The Fear
Thursday, July 9th, 2009
So, yeah, I’ve been a little removed for the past month or so. Just surviving, really. The heat came early this summer and hit hard and won’t stop. Living in Texas, as far as I can tell, used to be all about counting the number of 100-degree days in July and August. This year, like last year, the 100-degree days started in early June, and all-time record highs continue to be set what feels like every other day. 105. 107. Oof. My trees and plants have all gone into shock. My garden is dead, save for a sweet potato vine that’s flourishing and some hardy basil that’s contributed to five or six batches of pesto (along with the pecans off my tree) and that I am now propagating, piece by piece, in cups of water scattered throughout the house. My relationship with the outdoors has been pretty much put on hold lately. All projects stopped. And then the other morning, when it was only 90 degrees outside, I made this fence thing at the very front of my front yard.
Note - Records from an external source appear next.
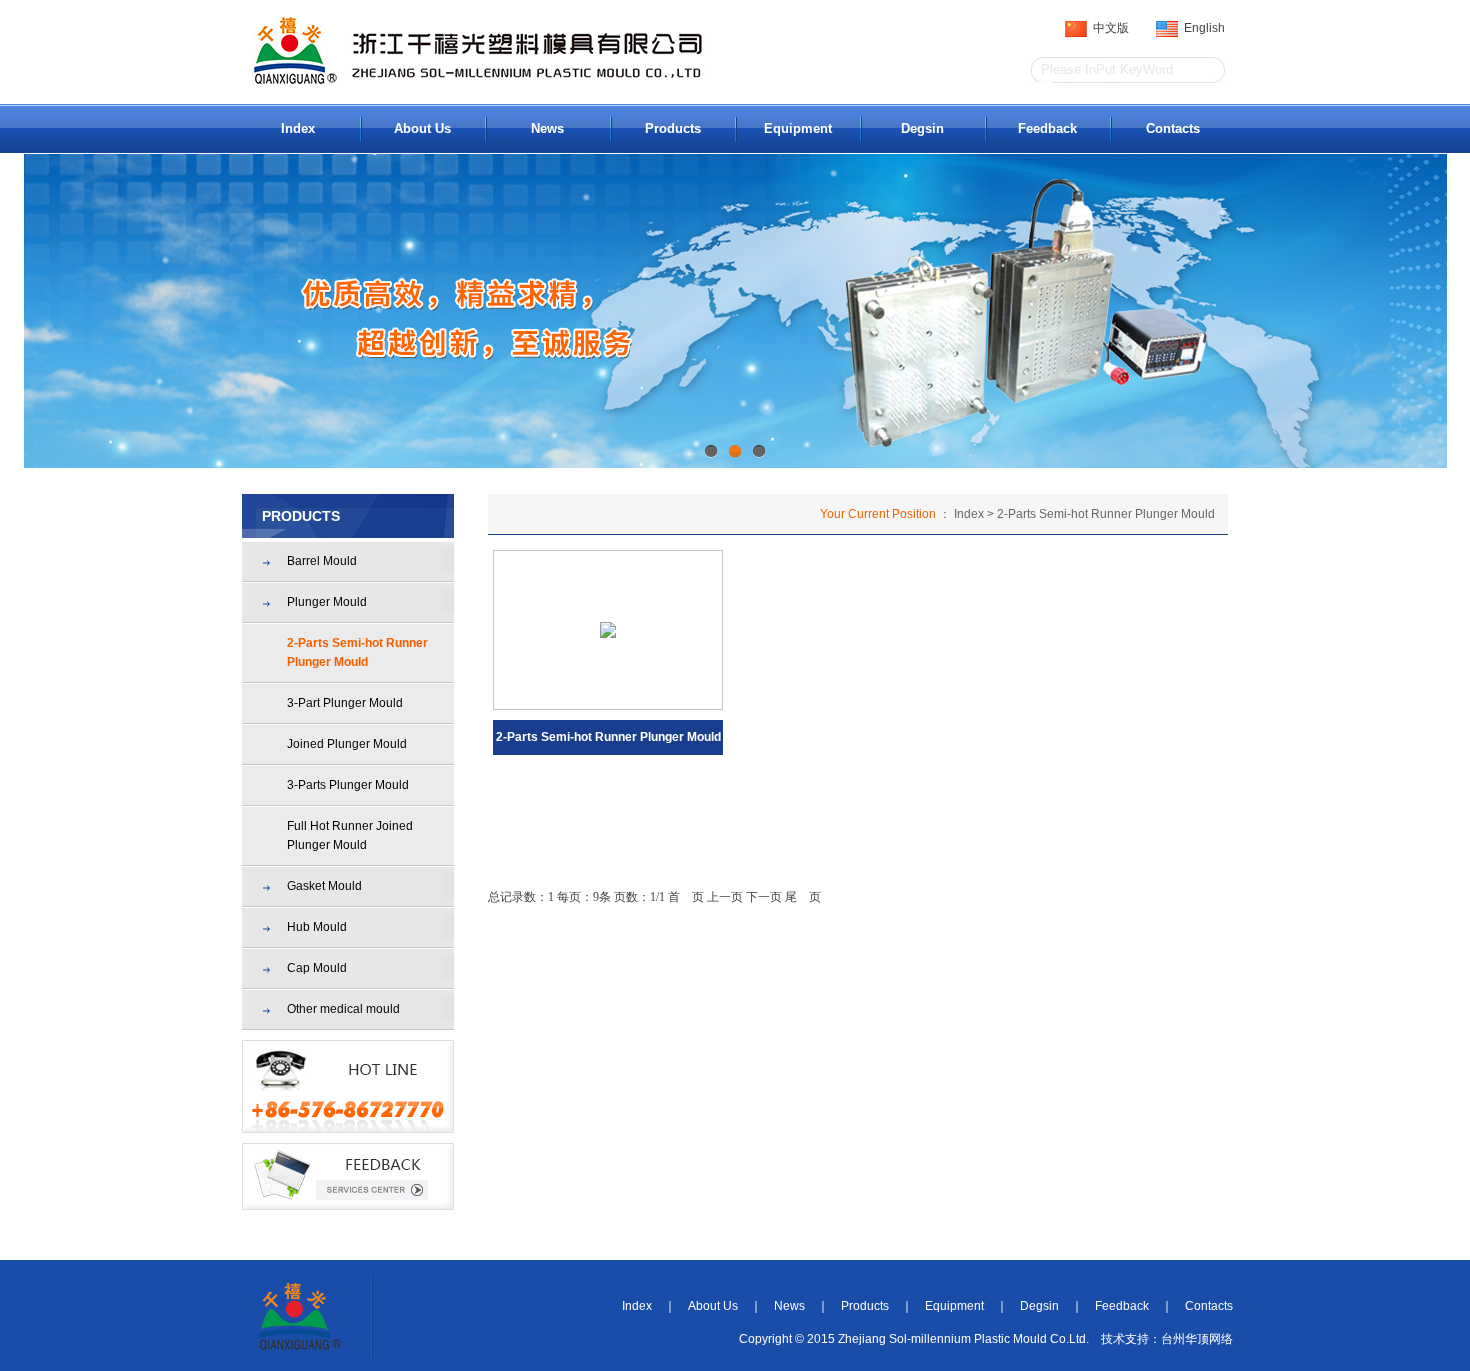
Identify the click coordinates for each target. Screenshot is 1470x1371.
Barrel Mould (322, 561)
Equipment (798, 128)
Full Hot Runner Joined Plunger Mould (350, 835)
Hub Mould (317, 927)
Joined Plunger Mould (347, 744)
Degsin (922, 128)
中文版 (1108, 28)
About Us (422, 128)
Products (673, 128)
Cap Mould (317, 968)
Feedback (1047, 128)
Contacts (1173, 128)
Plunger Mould (327, 602)
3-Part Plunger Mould (345, 703)
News (547, 128)
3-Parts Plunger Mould (348, 785)
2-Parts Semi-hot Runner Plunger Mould (357, 652)
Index (298, 128)
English (1201, 28)
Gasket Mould (324, 886)
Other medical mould (343, 1009)
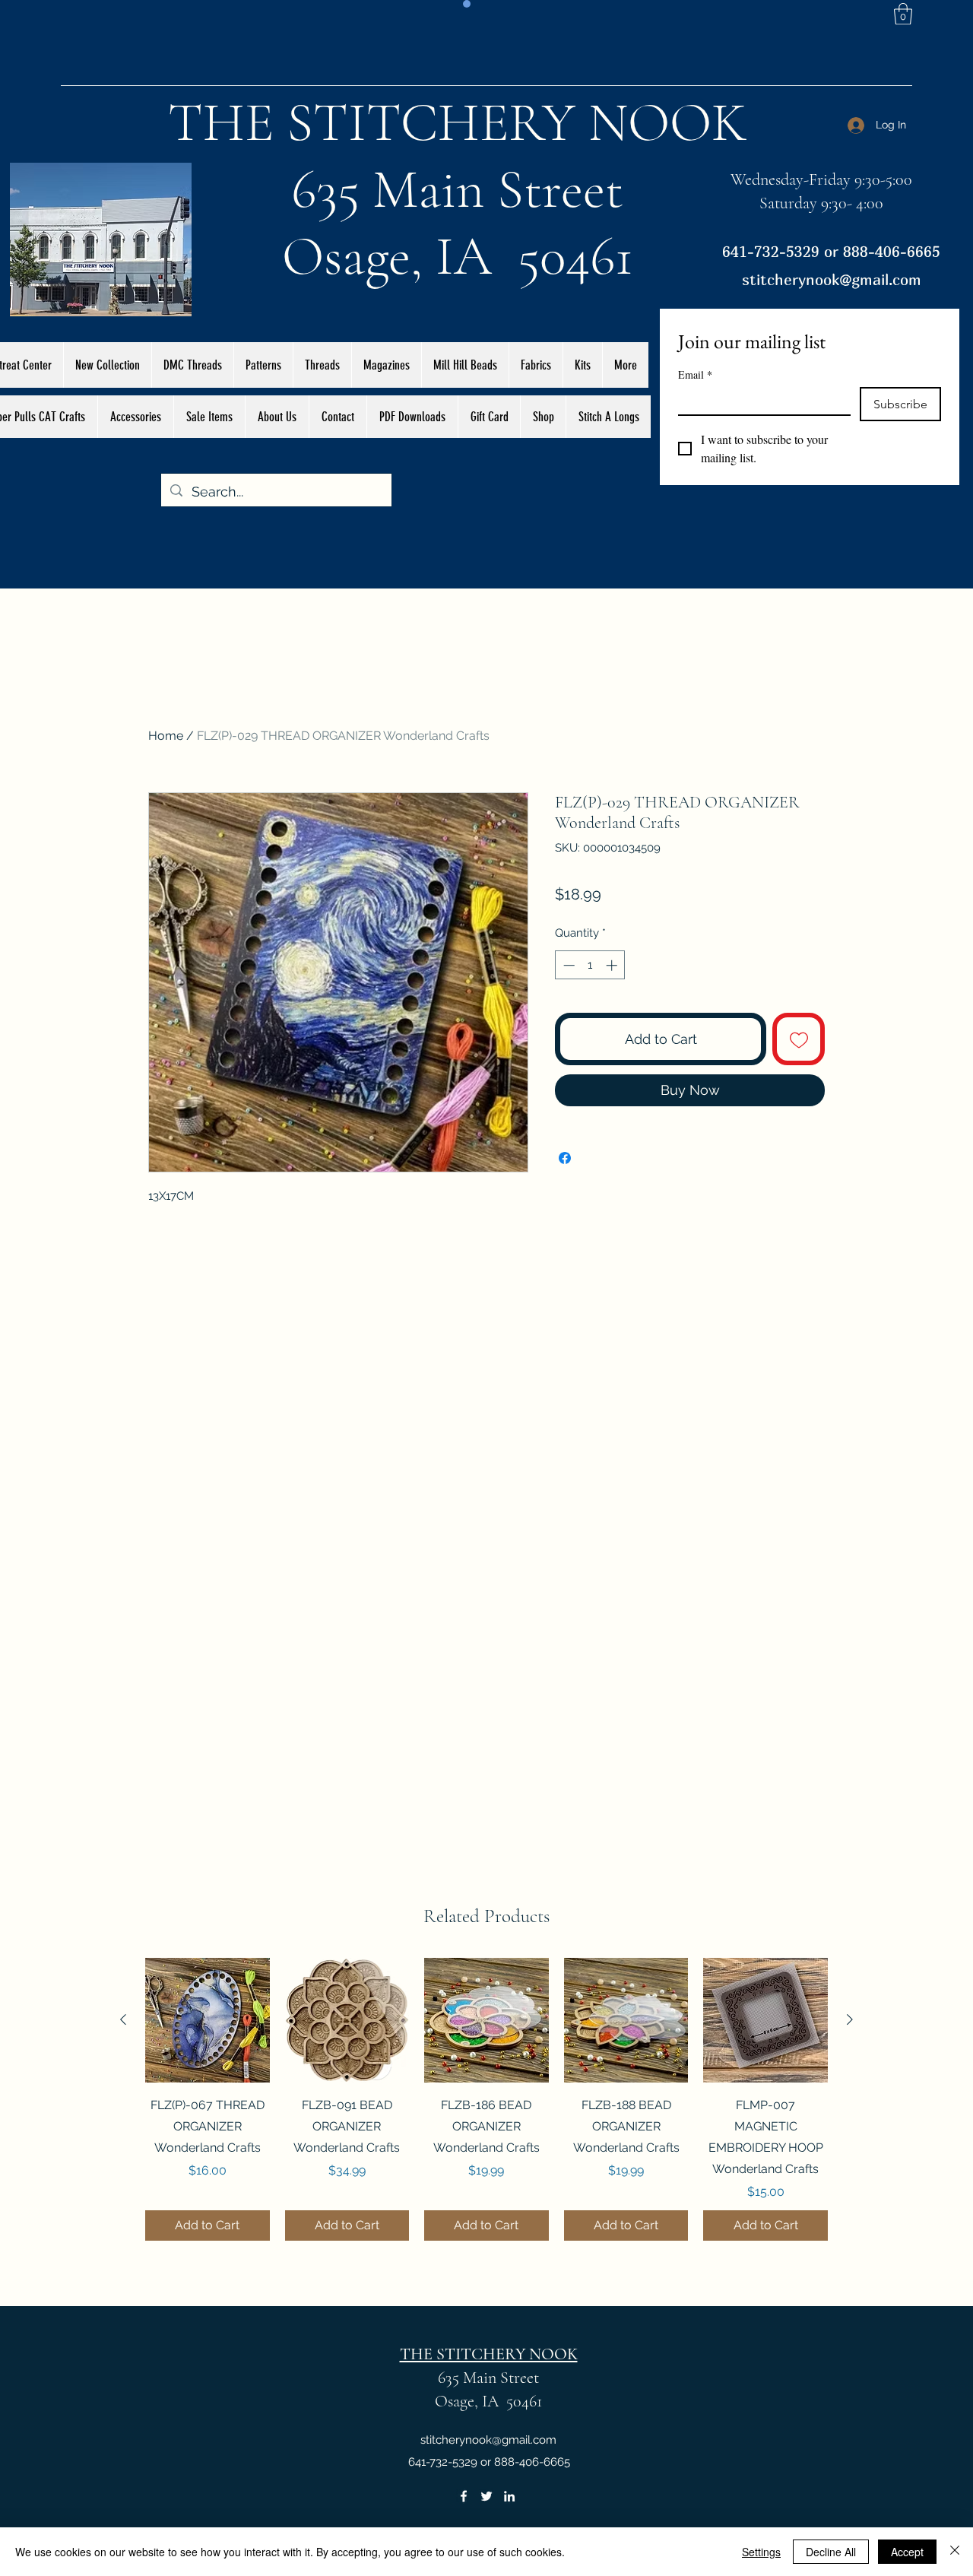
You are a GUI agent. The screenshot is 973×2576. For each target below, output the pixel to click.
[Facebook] (463, 2496)
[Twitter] (486, 2496)
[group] (486, 2099)
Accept (907, 2551)
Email (695, 374)
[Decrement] (567, 965)
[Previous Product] (123, 2019)
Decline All (831, 2551)
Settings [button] (761, 2551)
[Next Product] (850, 2019)
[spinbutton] (590, 965)
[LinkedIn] (509, 2496)
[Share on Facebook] (565, 1158)
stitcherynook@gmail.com (831, 279)
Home (165, 735)
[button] (903, 14)
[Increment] (613, 965)
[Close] (955, 2552)
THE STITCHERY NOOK (457, 122)
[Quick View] (207, 2020)
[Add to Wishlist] (798, 1039)
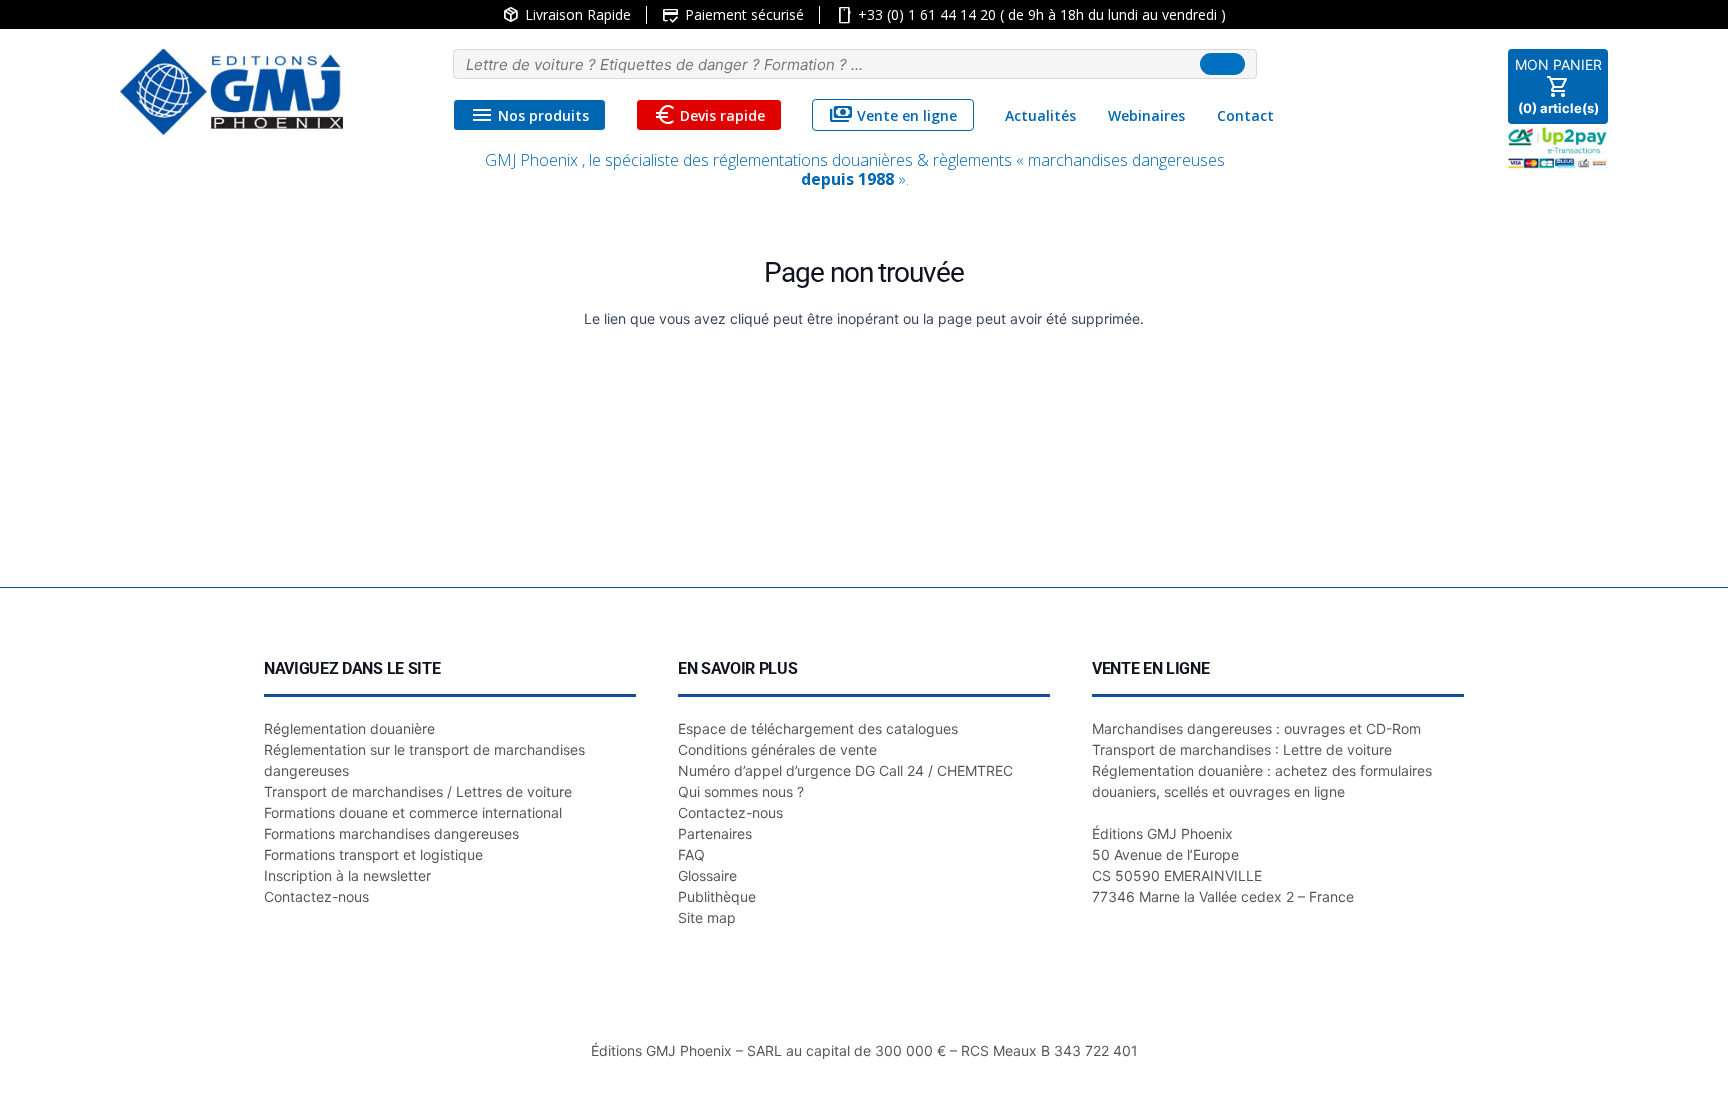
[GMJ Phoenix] (231, 92)
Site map (707, 917)
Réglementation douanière (349, 728)
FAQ (691, 854)
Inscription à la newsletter (347, 875)
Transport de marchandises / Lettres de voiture (418, 791)
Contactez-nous (316, 896)
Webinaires (1146, 115)
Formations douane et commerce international (413, 812)
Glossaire (707, 875)
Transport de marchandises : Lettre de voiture (1242, 749)
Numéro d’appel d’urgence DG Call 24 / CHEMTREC (845, 770)
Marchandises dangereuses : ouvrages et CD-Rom (1256, 728)
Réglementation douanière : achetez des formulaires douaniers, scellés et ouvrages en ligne (1262, 781)
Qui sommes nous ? (741, 791)
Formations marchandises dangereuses (391, 833)
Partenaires (715, 833)
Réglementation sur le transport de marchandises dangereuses (424, 760)
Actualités (1040, 115)
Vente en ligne (893, 115)
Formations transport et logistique (373, 854)
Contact (1245, 115)
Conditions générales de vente (777, 749)
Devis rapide (709, 115)
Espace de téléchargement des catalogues (818, 728)
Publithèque (717, 896)
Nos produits (529, 115)
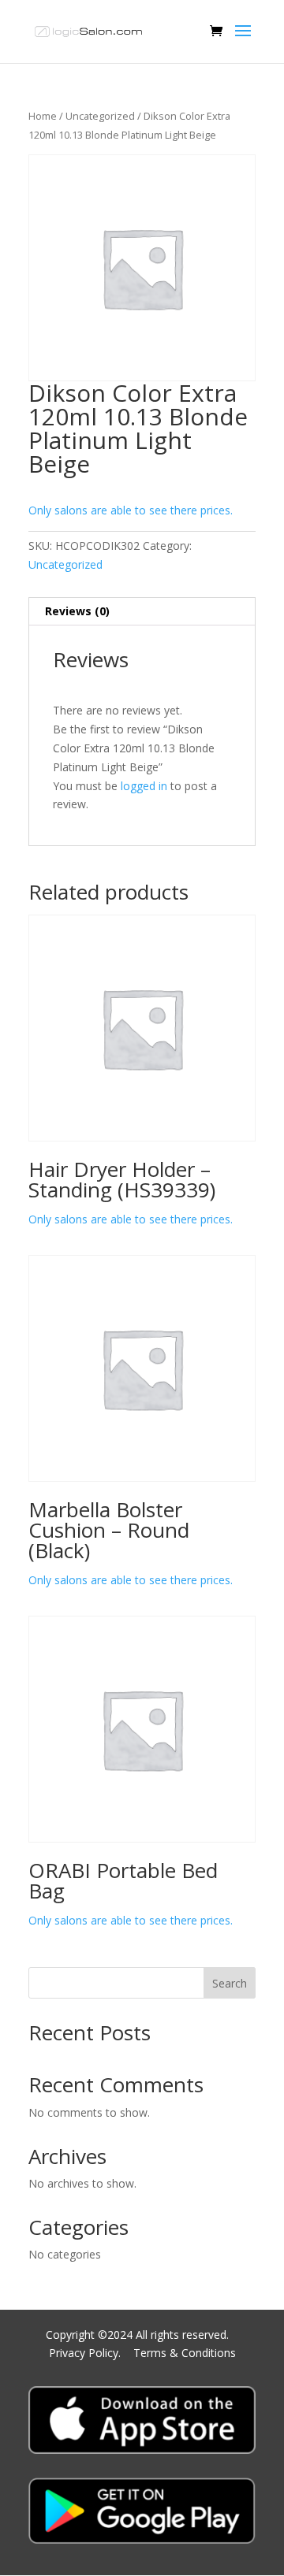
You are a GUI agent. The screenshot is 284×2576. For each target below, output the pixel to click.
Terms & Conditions (184, 2352)
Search (229, 1983)
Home (42, 116)
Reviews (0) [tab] (77, 610)
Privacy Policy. (86, 2352)
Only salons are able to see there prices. (130, 510)
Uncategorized (100, 116)
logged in (144, 785)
It’s going to look much cooler, at least from the street, once I have attached the pieces of weathered cedar fencing I scavenged several months back. I intend it to function as more of a berm than anything, a little hill that keeps rainwater on my property instead of trickling off. Plus, in the process of digging the dirt to make these berms I will be creating little depressions where that water will hopefully end up. Here, I intend to plant hardy native plants that can survive on their own from one good soaking to the next. This was something I have been wanting to do ever since I saw Brad Lancaster speak. He transformed his tiny lot in Tuscon from a barren desert into a lush oasis simply by designing his landscape in such a way that every drop of rain that hit his property stayed on his property. Sinking water into your soil, our soil, may be the greatest investment you ever make, for there vegetation and the creatures that feed on it will flourish. Meanwhile, the City of Austin continues to chop down trees because, get this, they were getting old. As if trees don’t know how to die on their own.